You are viewing a plain text version of this content. The canonical link for it is here.
Posted to solr-user@lucene.apache.org by stetogias <st...@gmail.com> on 2012/03/08 15:02:10 UTC

Understanding update handler statistics

Hi,

Trying to understand the update handler statistics
so I have this:

commits : 2824
autocommit maxDocs : 10000
autocommit maxTime : 1000ms
autocommits : 41
optimizes : 822
rollbacks : 0
expungeDeletes : 0
docsPending : 0
adds : 0
deletesById : 0
deletesByQuery : 0
errors : 0
cumulative_adds : 17457
cumulative_deletesById : 1959
cumulative_deletesByQuery : 0
cumulative_errors : 0 

my problem is with the cumulative part.

If for instance I am doing a commit after each add and delete operation then
the sum of cumulative_adds plus 
cumulative_deletes plus cumulative_errors should much the commit number.
is that right?
And another question, these stats are since SOLR instance startup or since
update handler startup, these
can differ as far as I understand...

and from this part:
docsPending : 0
adds : 0
deletesById : 0
deletesByQuery : 0
errors : 0

I understand that if I had docsPending I should have adds(pending)
deletes*(pending) but how could I have errors...

thanks
stelios


--
View this message in context: http://lucene.472066.n3.nabble.com/Understanding-update-handler-statistics-tp3809743p3809743.html
Sent from the Solr - User mailing list archive at Nabble.com.

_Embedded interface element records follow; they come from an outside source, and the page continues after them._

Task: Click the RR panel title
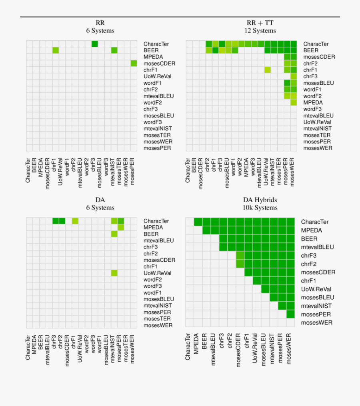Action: click(100, 23)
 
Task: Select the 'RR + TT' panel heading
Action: click(260, 23)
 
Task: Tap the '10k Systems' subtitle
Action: click(260, 208)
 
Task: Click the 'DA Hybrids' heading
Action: click(260, 200)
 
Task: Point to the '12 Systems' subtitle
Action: click(260, 31)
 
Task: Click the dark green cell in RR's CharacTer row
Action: click(95, 44)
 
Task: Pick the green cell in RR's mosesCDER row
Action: click(134, 64)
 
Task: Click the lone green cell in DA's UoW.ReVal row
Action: click(114, 273)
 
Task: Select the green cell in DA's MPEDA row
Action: click(121, 227)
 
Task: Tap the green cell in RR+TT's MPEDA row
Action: click(294, 103)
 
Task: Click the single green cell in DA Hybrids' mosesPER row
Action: click(290, 314)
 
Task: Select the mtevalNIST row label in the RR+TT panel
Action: click(317, 129)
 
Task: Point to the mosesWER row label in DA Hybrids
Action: click(316, 322)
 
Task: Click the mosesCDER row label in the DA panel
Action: click(159, 260)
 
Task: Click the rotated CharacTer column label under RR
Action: click(28, 171)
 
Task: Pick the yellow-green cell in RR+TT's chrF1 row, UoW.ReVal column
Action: click(268, 70)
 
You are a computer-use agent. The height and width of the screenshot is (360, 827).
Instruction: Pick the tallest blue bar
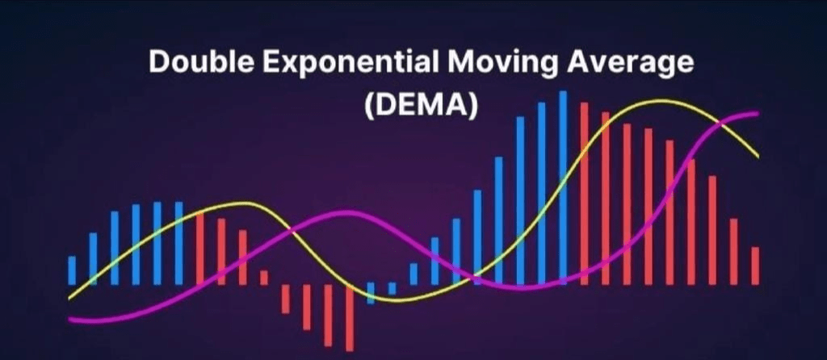(x=563, y=187)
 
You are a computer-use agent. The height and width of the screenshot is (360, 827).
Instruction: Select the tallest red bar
(x=585, y=194)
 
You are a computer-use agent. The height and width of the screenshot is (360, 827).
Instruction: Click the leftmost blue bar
(x=72, y=270)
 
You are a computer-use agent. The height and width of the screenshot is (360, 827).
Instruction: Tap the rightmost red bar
(x=755, y=266)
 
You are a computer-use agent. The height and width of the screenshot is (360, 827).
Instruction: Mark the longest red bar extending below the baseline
(x=349, y=318)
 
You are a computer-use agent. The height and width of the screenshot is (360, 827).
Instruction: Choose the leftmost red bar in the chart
(x=200, y=249)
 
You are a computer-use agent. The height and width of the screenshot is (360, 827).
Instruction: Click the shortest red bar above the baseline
(x=264, y=278)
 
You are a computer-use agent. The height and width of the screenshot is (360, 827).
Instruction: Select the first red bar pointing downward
(x=285, y=299)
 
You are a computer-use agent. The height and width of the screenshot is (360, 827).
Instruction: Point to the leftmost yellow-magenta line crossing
(x=291, y=231)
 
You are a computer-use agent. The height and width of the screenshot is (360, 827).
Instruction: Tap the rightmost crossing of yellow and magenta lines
(x=721, y=123)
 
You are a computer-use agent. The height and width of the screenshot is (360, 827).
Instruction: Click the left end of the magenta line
(x=69, y=319)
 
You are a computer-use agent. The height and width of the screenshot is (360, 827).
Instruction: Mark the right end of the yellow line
(x=758, y=157)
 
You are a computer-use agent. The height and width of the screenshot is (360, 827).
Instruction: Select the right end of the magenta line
(x=758, y=113)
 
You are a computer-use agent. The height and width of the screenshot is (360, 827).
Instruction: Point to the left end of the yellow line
(x=69, y=299)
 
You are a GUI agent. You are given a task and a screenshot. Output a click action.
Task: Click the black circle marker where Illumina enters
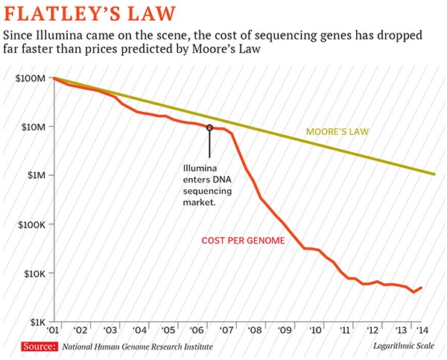click(x=210, y=127)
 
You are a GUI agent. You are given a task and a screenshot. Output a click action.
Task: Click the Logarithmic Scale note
click(x=403, y=347)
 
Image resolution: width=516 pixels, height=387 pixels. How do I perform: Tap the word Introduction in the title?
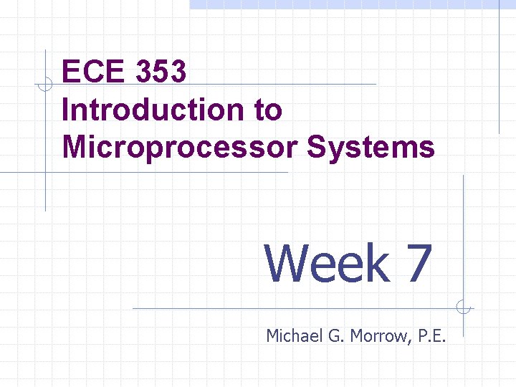tap(151, 110)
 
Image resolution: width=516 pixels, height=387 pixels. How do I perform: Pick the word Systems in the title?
tap(371, 147)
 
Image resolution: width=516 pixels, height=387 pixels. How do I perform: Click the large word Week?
tap(328, 263)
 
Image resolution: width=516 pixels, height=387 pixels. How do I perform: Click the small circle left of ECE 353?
tap(45, 85)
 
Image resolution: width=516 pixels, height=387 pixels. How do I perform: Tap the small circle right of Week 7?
tap(464, 308)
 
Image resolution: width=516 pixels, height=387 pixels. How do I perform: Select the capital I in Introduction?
tap(67, 110)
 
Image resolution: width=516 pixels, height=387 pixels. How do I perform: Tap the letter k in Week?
tap(376, 263)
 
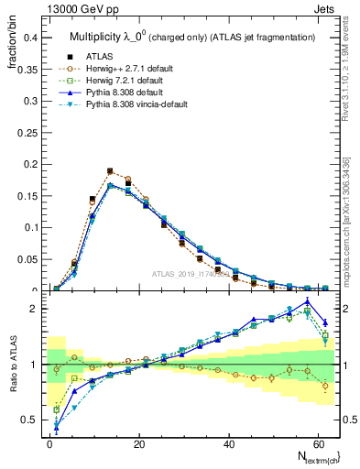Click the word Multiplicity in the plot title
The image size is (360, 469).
tap(97, 37)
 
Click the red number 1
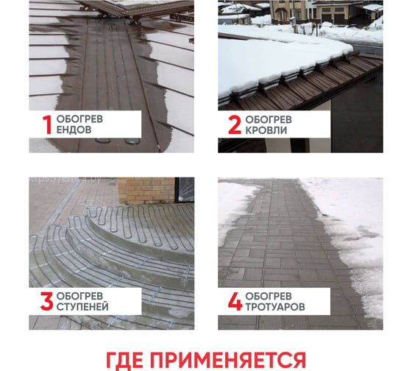point(48,125)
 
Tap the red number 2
point(235,125)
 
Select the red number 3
point(47,301)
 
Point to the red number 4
point(235,302)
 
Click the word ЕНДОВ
point(74,130)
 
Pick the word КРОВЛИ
point(266,130)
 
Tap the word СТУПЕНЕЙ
point(82,307)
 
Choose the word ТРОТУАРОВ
point(275,307)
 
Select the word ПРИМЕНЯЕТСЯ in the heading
point(228,360)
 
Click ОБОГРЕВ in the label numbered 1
point(79,119)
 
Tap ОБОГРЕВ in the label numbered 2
point(269,120)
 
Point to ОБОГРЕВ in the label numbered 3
point(79,296)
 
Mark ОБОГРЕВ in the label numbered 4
point(269,296)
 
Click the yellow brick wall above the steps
point(146,190)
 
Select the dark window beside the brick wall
point(185,190)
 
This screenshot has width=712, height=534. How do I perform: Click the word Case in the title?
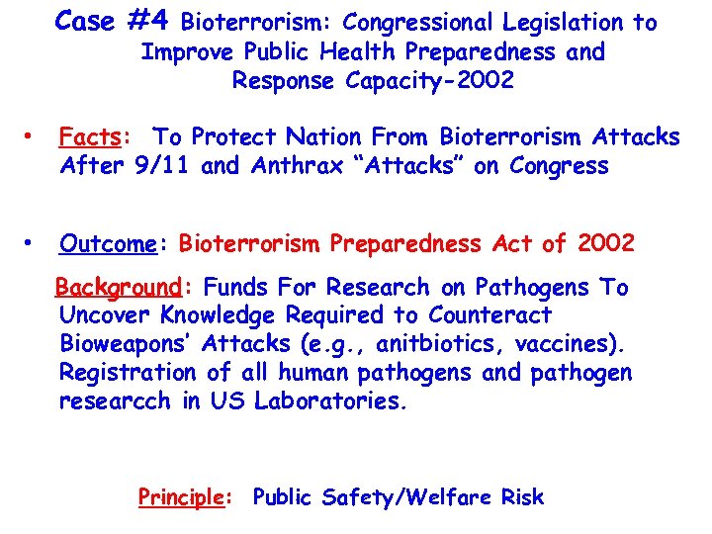click(x=84, y=20)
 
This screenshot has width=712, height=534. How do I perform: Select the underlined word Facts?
click(x=84, y=137)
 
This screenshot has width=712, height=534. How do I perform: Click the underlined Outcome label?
click(x=102, y=243)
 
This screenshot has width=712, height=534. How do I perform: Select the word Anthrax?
click(x=299, y=165)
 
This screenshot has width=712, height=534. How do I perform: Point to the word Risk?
click(x=522, y=497)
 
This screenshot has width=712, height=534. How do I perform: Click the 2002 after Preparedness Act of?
click(x=606, y=242)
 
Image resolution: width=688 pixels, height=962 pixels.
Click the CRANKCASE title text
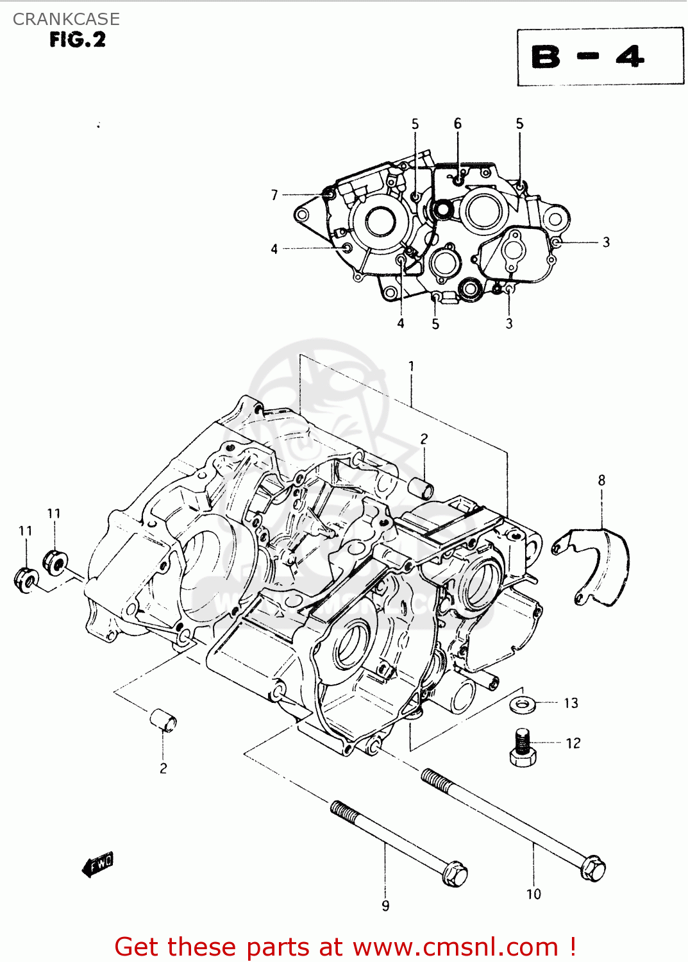[x=66, y=19]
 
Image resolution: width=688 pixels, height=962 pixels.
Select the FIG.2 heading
[x=78, y=40]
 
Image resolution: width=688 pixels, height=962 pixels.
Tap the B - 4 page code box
[x=600, y=56]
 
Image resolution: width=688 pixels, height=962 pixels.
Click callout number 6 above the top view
[x=457, y=124]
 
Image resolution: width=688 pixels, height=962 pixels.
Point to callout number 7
[x=274, y=195]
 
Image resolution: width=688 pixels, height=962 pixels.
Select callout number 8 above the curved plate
[x=601, y=480]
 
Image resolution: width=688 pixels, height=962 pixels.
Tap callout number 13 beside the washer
[x=571, y=704]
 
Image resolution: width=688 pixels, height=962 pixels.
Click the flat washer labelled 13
[x=524, y=704]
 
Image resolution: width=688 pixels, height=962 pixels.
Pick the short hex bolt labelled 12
[x=523, y=747]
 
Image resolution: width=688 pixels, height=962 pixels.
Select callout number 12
[x=573, y=743]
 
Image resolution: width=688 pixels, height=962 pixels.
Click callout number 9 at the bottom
[x=385, y=906]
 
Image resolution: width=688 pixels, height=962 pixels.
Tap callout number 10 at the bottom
[x=533, y=894]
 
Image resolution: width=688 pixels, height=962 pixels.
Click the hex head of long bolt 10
[x=593, y=869]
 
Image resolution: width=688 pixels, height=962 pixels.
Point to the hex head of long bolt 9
[x=455, y=873]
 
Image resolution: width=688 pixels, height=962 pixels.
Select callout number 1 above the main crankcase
[x=411, y=366]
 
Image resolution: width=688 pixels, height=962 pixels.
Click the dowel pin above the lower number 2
[x=163, y=720]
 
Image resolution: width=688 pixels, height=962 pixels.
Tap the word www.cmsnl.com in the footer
[x=455, y=947]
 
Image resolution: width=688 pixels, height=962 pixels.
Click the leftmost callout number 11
[x=25, y=531]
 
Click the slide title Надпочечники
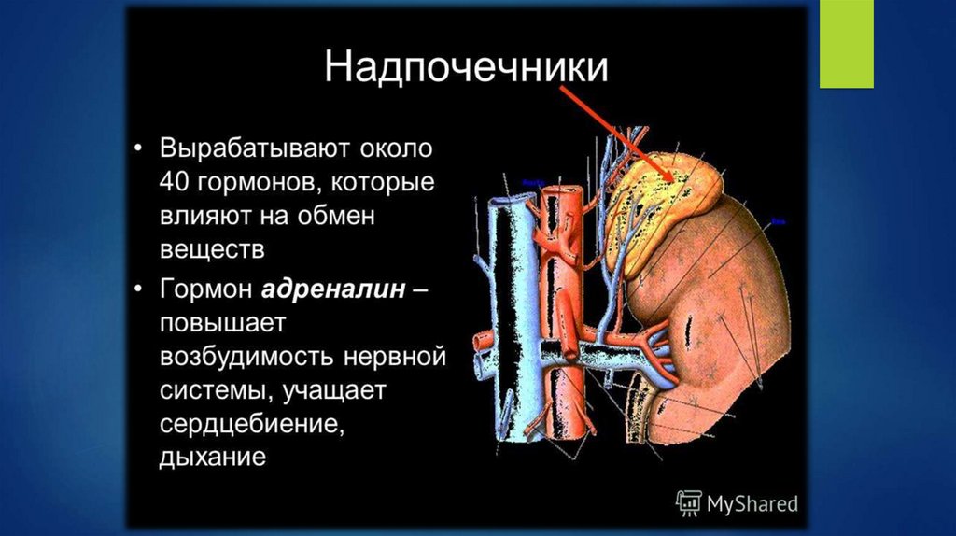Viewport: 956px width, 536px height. tap(466, 68)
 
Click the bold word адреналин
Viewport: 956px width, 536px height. tap(333, 289)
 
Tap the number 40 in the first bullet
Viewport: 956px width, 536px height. tap(175, 182)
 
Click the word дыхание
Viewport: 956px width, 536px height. tap(213, 458)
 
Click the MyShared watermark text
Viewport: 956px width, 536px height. tap(751, 503)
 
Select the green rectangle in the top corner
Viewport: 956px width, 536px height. tap(846, 44)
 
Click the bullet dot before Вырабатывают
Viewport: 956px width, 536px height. tap(138, 149)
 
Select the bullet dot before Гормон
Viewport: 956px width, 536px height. tap(138, 289)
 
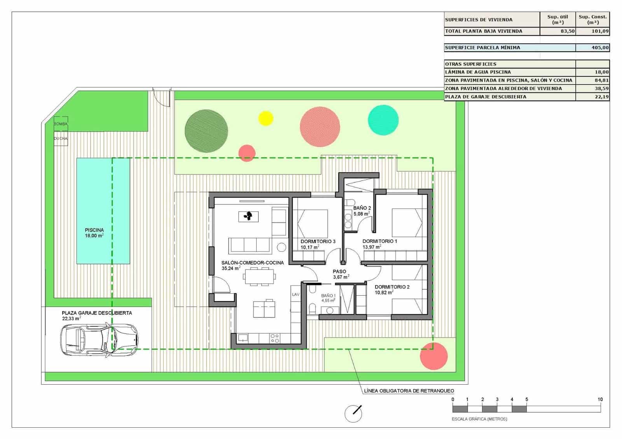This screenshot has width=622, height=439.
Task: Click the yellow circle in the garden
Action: click(x=266, y=118)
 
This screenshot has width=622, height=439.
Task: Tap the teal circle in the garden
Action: click(x=383, y=120)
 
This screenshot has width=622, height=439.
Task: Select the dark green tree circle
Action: click(x=206, y=131)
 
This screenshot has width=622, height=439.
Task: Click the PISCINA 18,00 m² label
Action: click(x=94, y=233)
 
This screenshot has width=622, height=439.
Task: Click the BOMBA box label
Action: click(x=61, y=124)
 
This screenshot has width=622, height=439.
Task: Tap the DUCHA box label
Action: click(x=61, y=138)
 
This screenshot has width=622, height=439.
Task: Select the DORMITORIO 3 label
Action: click(x=318, y=241)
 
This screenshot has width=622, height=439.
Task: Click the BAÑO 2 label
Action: click(x=362, y=208)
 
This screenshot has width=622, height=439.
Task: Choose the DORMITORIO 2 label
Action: click(x=392, y=287)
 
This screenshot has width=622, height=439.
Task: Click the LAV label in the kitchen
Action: click(x=296, y=294)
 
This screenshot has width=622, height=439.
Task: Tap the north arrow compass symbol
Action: click(x=353, y=413)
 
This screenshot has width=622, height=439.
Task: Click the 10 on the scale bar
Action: click(x=600, y=399)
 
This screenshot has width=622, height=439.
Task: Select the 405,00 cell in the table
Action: click(x=592, y=48)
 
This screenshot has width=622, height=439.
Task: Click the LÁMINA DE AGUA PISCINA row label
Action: click(x=478, y=72)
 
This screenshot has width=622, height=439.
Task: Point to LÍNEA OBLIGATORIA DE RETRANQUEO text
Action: click(x=409, y=391)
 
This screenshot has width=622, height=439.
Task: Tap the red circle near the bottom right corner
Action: click(x=434, y=356)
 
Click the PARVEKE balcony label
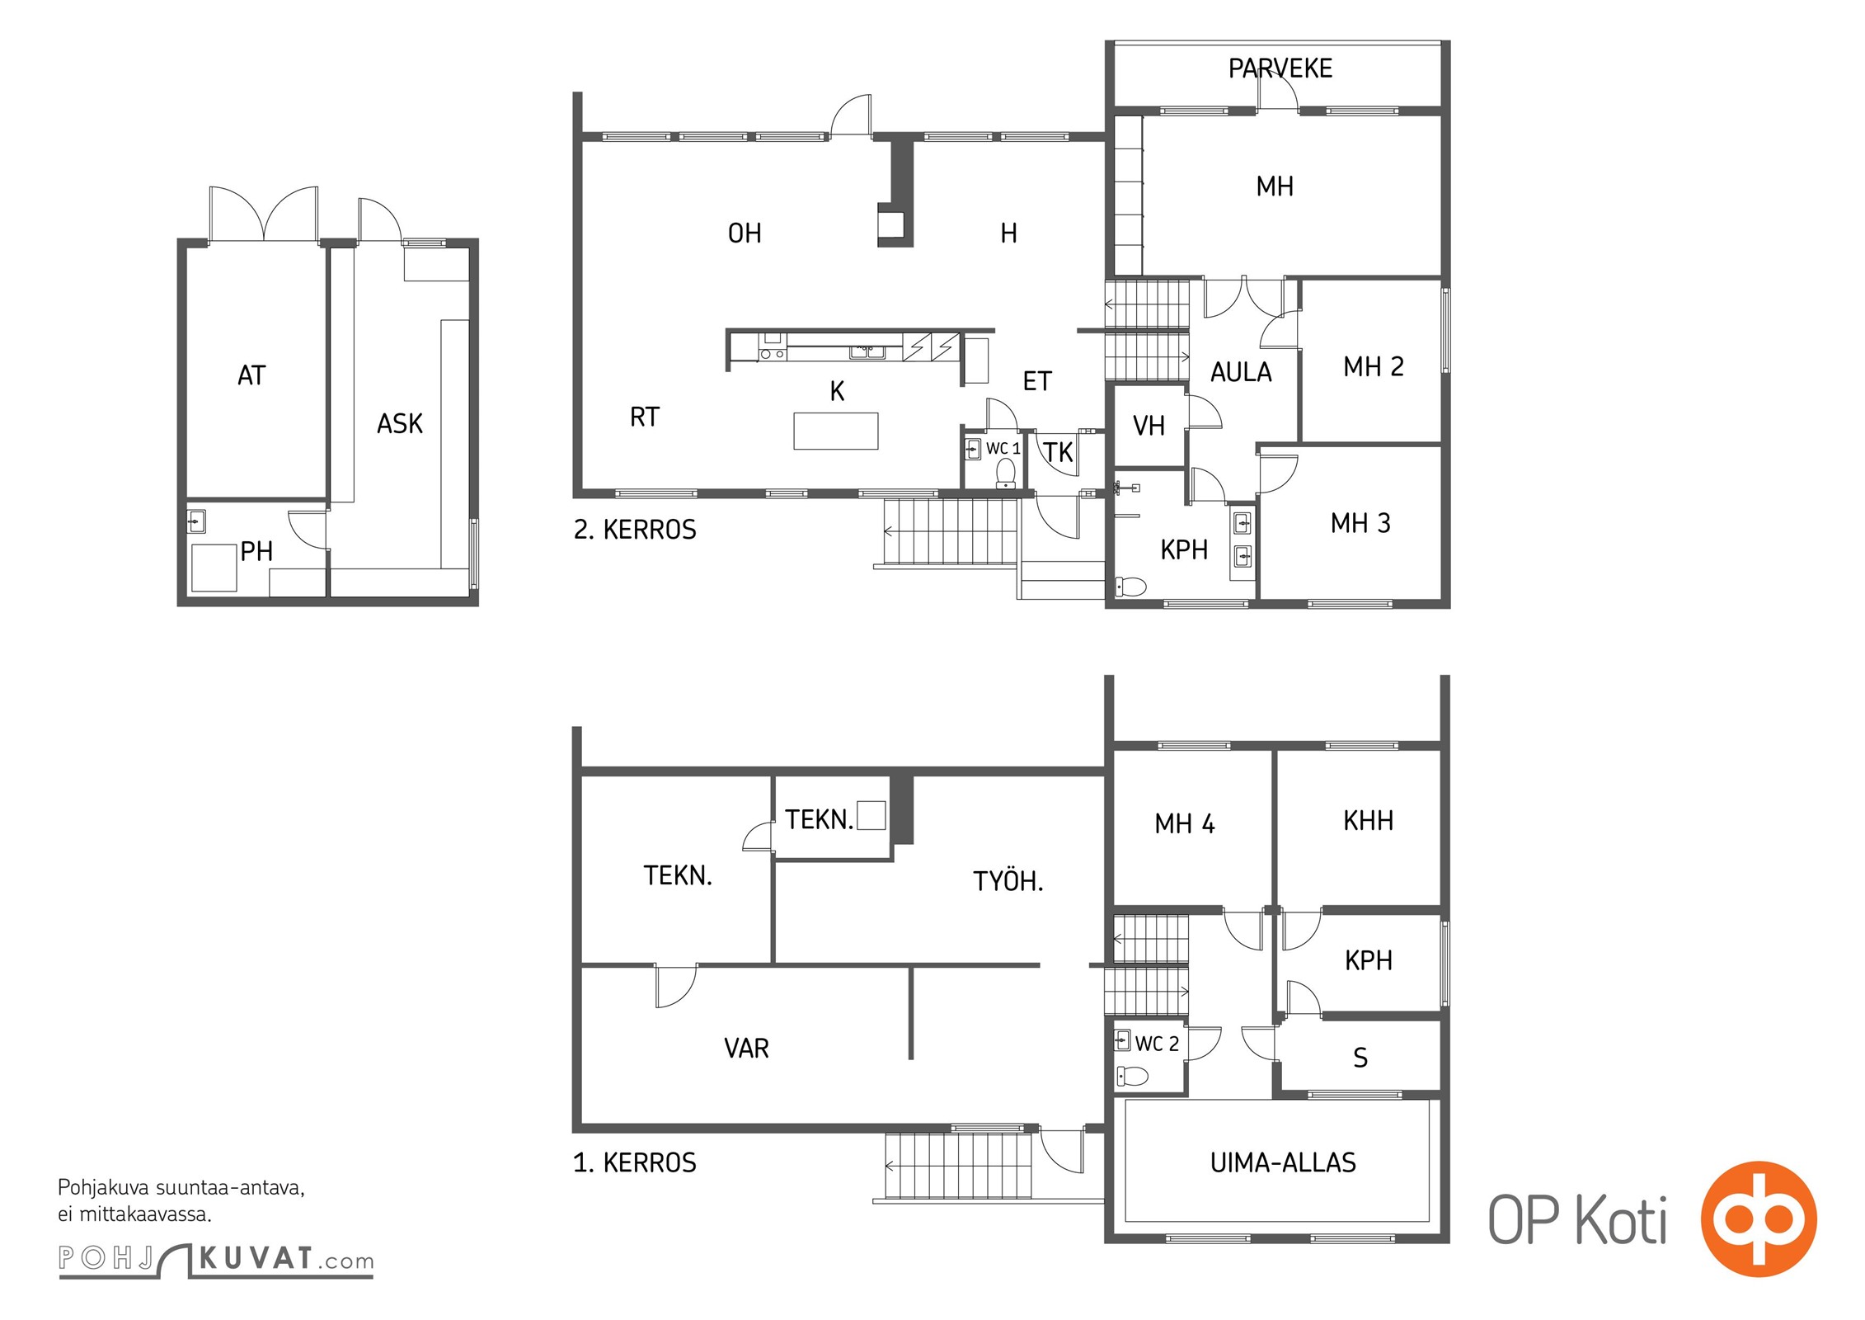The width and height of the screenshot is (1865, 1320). (x=1280, y=68)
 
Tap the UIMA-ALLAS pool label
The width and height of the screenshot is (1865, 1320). (x=1283, y=1163)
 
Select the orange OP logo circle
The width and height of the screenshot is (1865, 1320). (x=1759, y=1219)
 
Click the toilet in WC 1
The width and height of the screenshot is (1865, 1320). (x=1006, y=474)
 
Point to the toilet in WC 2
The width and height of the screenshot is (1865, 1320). (x=1132, y=1076)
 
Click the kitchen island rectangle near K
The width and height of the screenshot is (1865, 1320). (x=836, y=431)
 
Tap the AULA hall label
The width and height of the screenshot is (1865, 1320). (x=1241, y=373)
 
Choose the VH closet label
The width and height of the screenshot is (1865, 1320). (x=1149, y=427)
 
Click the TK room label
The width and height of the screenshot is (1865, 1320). (x=1059, y=452)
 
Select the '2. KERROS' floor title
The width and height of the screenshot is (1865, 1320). (x=635, y=530)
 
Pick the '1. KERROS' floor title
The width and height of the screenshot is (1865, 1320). (x=635, y=1163)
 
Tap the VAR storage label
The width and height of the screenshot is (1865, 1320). (x=746, y=1049)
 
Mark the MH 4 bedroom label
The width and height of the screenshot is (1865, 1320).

Re: Understanding update handler statistics

Posted by stetogias <st...@gmail.com>.
OK after doing some tests it seems the "normal" stats(adds/deletes) are
pending
and the cumulative stats are since the instance is up

and it makes sense what you said about the error stats

thanks
stelios

On 8 March 2012 15:58, Shawn Heisey-4 [via Lucene] <
ml-node+s472066n3809864h53@n3.nabble.com> wrote:

> On 3/8/2012 7:02 AM, stetogias wrote:
>
> > Hi,
> >
> > Trying to understand the update handler statistics
> > so I have this:
> >
> > commits : 2824
> > autocommit maxDocs : 10000
> > autocommit maxTime : 1000ms
> > autocommits : 41
> > optimizes : 822
> > rollbacks : 0
> > expungeDeletes : 0
> > docsPending : 0
> > adds : 0
> > deletesById : 0
> > deletesByQuery : 0
> > errors : 0
> > cumulative_adds : 17457
> > cumulative_deletesById : 1959
> > cumulative_deletesByQuery : 0
> > cumulative_errors : 0
> >
> > my problem is with the cumulative part.
> >
> > If for instance I am doing a commit after each add and delete operation
> then
> > the sum of cumulative_adds plus
> > cumulative_deletes plus cumulative_errors should much the commit number.
> > is that right?
> > And another question, these stats are since SOLR instance startup or
> since
> > update handler startup, these
> > can differ as far as I understand...
> >
> > and from this part:
> > docsPending : 0
> > adds : 0
> > deletesById : 0
> > deletesByQuery : 0
> > errors : 0
> >
> > I understand that if I had docsPending I should have adds(pending)
> > deletes*(pending) but how could I have errors...
>
> I'm fairly sure that adds and deletes refer to the number of documents
> added or deleted.  You can have many documents added and/or deleted for
> each commit.  I would not expect the sums to match, unless you are
> adding or deleting only one document at a time and doing a commit after
> every one.  I hope you're not doing that, unless you're using trunk with
> the near-realtime feature and doing soft commits, with which I have no
> experience.  Normally doing a commit after every document would be too
> much of a load for good performance, unless there is a relatively long
> time period between each add or delete.
>
> Your question about errors - that probably tracks the number of times
> that the update handler returned an error response, though I don't
> really know.  If I'm right, then that number, like commits, has little
> to do with the number of documents.
>
> Thanks,
> Shawn
>
>
>
> ------------------------------
>  If you reply to this email, your message will be added to the discussion
> below:
>
> http://lucene.472066.n3.nabble.com/Understanding-update-handler-statistics-tp3809743p3809864.html
>  To unsubscribe from Understanding update handler statistics, click here<http://lucene.472066.n3.nabble.com/template/NamlServlet.jtp?macro=unsubscribe_by_code&node=3809743&code=c3RldG9naWFzQGdtYWlsLmNvbXwzODA5NzQzfC0xMDc4NTcwNTM2>
> .
> NAML<http://lucene.472066.n3.nabble.com/template/NamlServlet.jtp?macro=macro_viewer&id=instant_html%21nabble%3Aemail.naml&base=nabble.naml.namespaces.BasicNamespace-nabble.view.web.template.NabbleNamespace-nabble.naml.namespaces.BasicNamespace-nabble.view.web.template.NabbleNamespace-nabble.view.web.template.NodeNamespace&breadcrumbs=notify_subscribers%21nabble%3Aemail.naml-instant_emails%21nabble%3Aemail.naml-send_instant_email%21nabble%3Aemail.naml>
>


--
View this message in context: http://lucene.472066.n3.nabble.com/Understanding-update-handler-statistics-tp3809743p3813320.html
Sent from the Solr - User mailing list archive at Nabble.com.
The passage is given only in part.